POLICY

Bruxelles col Carbon Border Adjustment Mechanism protegge le batterie

Nel pacchetto sul clima della Commissione Europea, non c’è forse misura meno decisiva per la strategica manifattura continentale delle batterie del meccanismo di tassazione delle emissioni sui prodotti importati dal 2023

Il pacchetto di nuove misure Fit for 55 mirato a contenere il cambiamento climatico e appena presentato dalla Commissione Europea, guardato attraverso la lente d’ingrandimento dell’industria dell’auto e delle batterie ha chiare implicazioni: se approvate da istituzioni continentali e dagli stati membri, l’accelerata alla crescita del settore sarà sostanziale.

In Germania, primo mercato dell’auto con la presa, pochi giorni fa il ministro dell’Economia Peter Altmaier aveva segnalato come il ritmo attuale di diffusione di veicoli a zero emissioni locali si tradurrebbe in 14 milioni di auto elettriche sulle strade tedesche nel 2030, un 40% in più di quanto l’esecutivo avesse previsto nelle sue stime precedenti.

Con i tagli alle emissioni che dovrebbero passare dall’attuale 37,5% al 55% entro il 2030, quella stima dovrà con ogni probabilità essere rivista al rialzo e quindi la richiesta, inclusa nel pacchetto della Commissione Europea, di pretendere che il taglio delle emissioni dei veicoli passeggeri nel 2035 sia del 100%, come dire che tutte le vetture siano a zero emissioni, sembra destinata ad essere più una presa d’atto del movimento del mercato e del settore in questa direzione, piuttosto un traguardo provocatorio.

Ovviamente la spinta verso la sostenibilità non permette di nascondere che ci siano rischi nella fase di transizione. In particolare che manifattura e produzioni ad alta intensità di energia e potenzialmente di emissioni rendano le imprese e la tecnologia europea meno competitive, incoraggiando lo spostamento di produzioni verso paesi più arretrati nel combattere il cambiamento climatico.

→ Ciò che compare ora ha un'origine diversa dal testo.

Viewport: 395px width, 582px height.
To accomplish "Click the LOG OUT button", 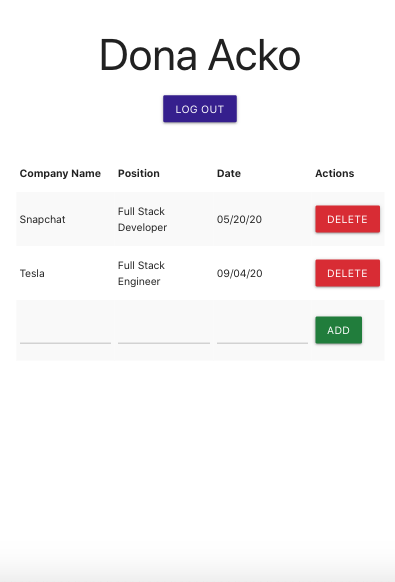I will tap(200, 109).
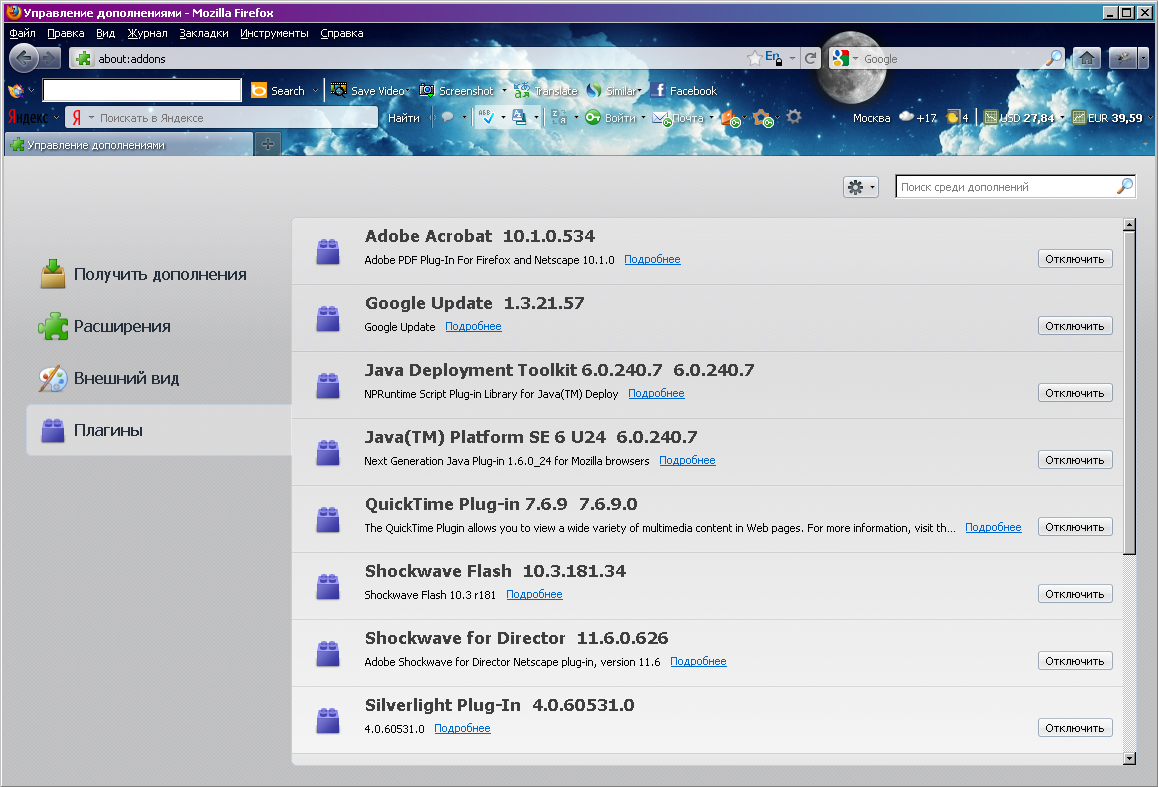Click the back navigation arrow
1158x787 pixels.
[24, 58]
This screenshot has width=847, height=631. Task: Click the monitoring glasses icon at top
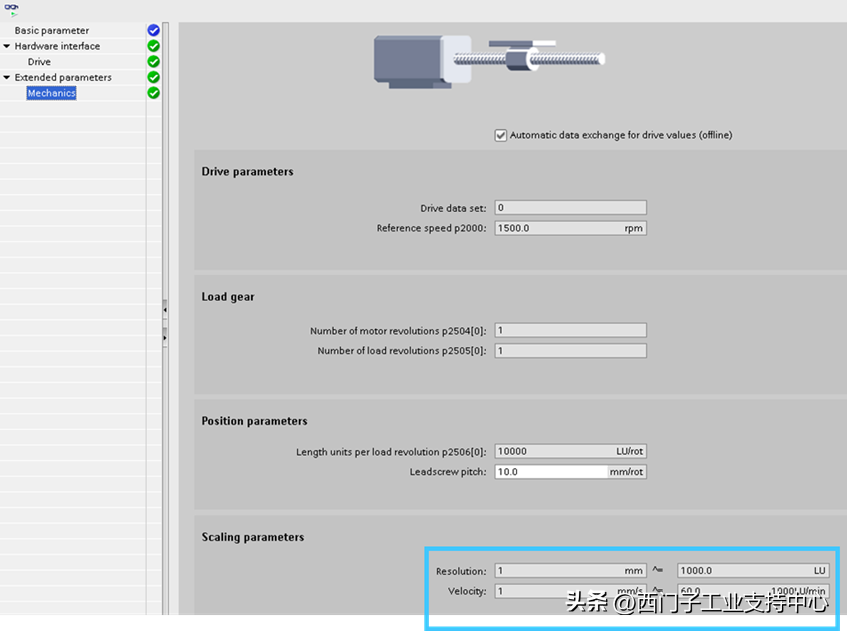tap(12, 8)
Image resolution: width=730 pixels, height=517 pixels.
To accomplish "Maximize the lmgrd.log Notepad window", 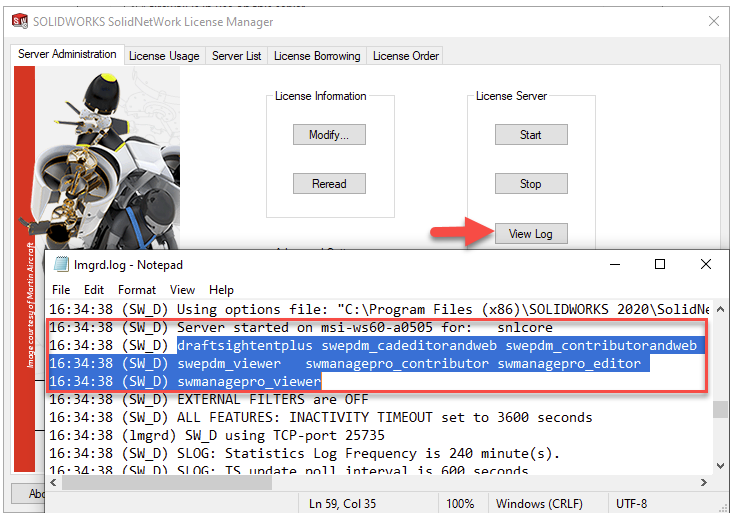I will point(660,265).
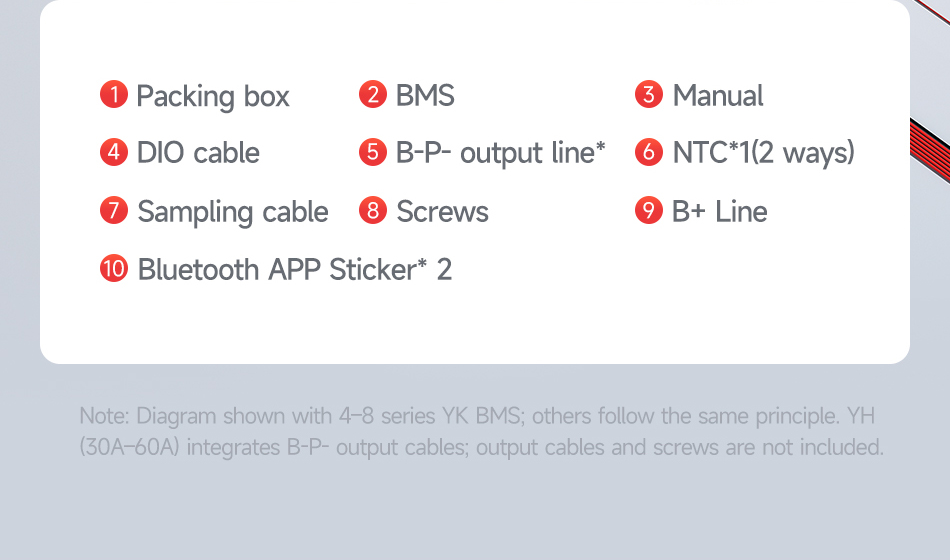Click the red number 6 badge
950x560 pixels.
649,152
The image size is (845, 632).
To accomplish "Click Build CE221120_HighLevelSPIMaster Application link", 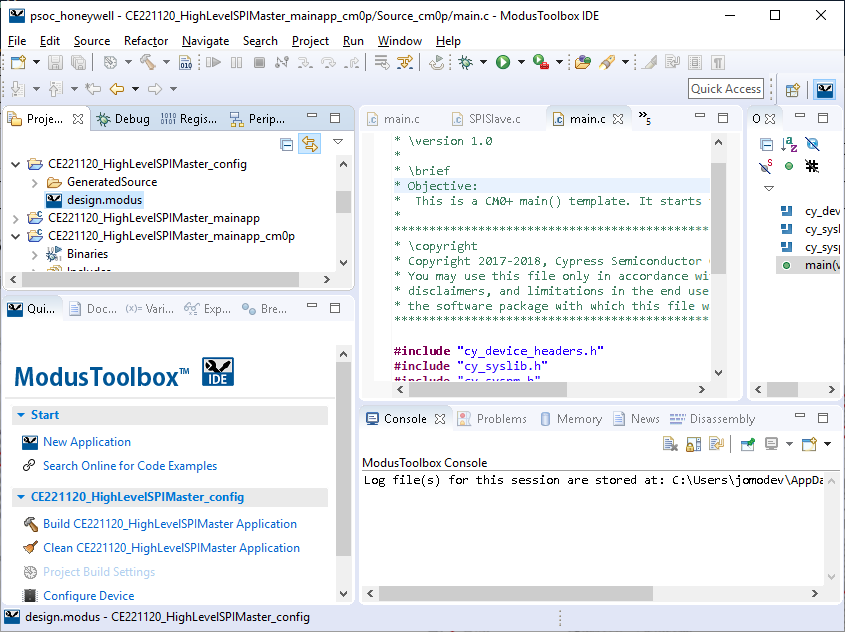I will [169, 524].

Questo ovviamente al clima non farebbe affatto bene, come non ha fatto bene in passato la de-industrializzazione che ha generato l’effetto del “carbon leakage” il trasferimento delle produzioni inquinanti in paesi in via di sviluppo. In passato, a partire dagli Anni ’90, questo ha fatto sì che in assenza di un prezzo globale alle emissioni aziende si siano trovate a fronteggiare rivali che producevano a costi inferiori grazie al ricorso, ad esempio, ad energia molto poco verde.

Evitare questo è quello a cui è destinato il Carbon Border Adjustment Mechanism, uno schema di cui si parla insistentemente dallo scorso anno e che sarà di estrema importanza nel sostenere la competitività delle Gigafactory di batterie europee rispetto alla concorrenza di produttori di celle di paesi emergenti.

Il meccanismo è essenziale perché, come noto, nel ciclo di vita completo delle emissioni di un’auto elettrica la fase di produzione della batteria è quella che più pesa dal punto di vista dell’impatto sul clima.

Numerosi gruppi auto europei si sono già mossi per chiedere ai fornitori di celle che, anche quando prodotte in paesi in cui l’energia elettrica ha una generazione prevalentemente da carbone come in Ungheria o Polonia, si approvvigionino di energia da rinnovabili nei loro siti produttivi.

Attraverso l’introduzione del Carbon Border Adjustment Mechanism la Commissione intende evitare che in futuro questa scelta delle case auto riguardante batterie ed altre forniture sia resa meno scontata dall’offerta di prodotto a basso prezzo grazie a produzioni a elevato impatto sul clima in paesi che non privilegiano elevati standard.

Nella pratica, ai confini dell’Unione Europea scatterà una tassa sulle aziende non-Europee che emettono di più coi loro prodotti, dalle batterie al tondino di acciaio, rispetto a concorrenti basate nel Vecchio Continente. Il Carbon Border Adjustment Mechanism potrebbe generare €9 miliardi entro il 2030, da un importo minimale a iniziare dal 2023, fondi che saranno utilizzati per compensare le uscite del recovery fund.

I primi settori ad essere interessati saranno certamente acciaio, cemento, fertilizzanti, provenienti da paesi come Russia e Cina. C’è già chi ha fatto i conti e, secondo il Korea Institute for International Economic Policy, con una tariffa di €30 ogni tonnellata di CO2 la produzione del paese asiatico sarebbe toccata dall’equivalente di una imposta aggiuntiva di circa l’1,9%, che nel 2030 si tradurrebbe in $1,061 miliardi.

L’effetto su prodotti a basso valore aggiunto sarà sui prezzi prevalentemente. Ma su prodotti a maggior valore aggiunto sarà di favorire la localizzazione delle produzioni in Europa: e questo vale in particolare nel caso dei componenti delle auto elettriche a cominciare dalle celle, che sono il loro cuore.

Al contrario di quanto visto con la deindustrializzazione passata, gruppi asiatici delle batterie avranno ancora più incentivi a creare siti produttivi in Europa, accorciando la filiera, che non avranno problemi di competitività con la produzione asiatica proprio grazie alla presenza di una barriera doganale che bloccherà il dumping di un prodotto concorrente realizzato con livelli di emissioni superiori a quelle generate dal concorrente europeo.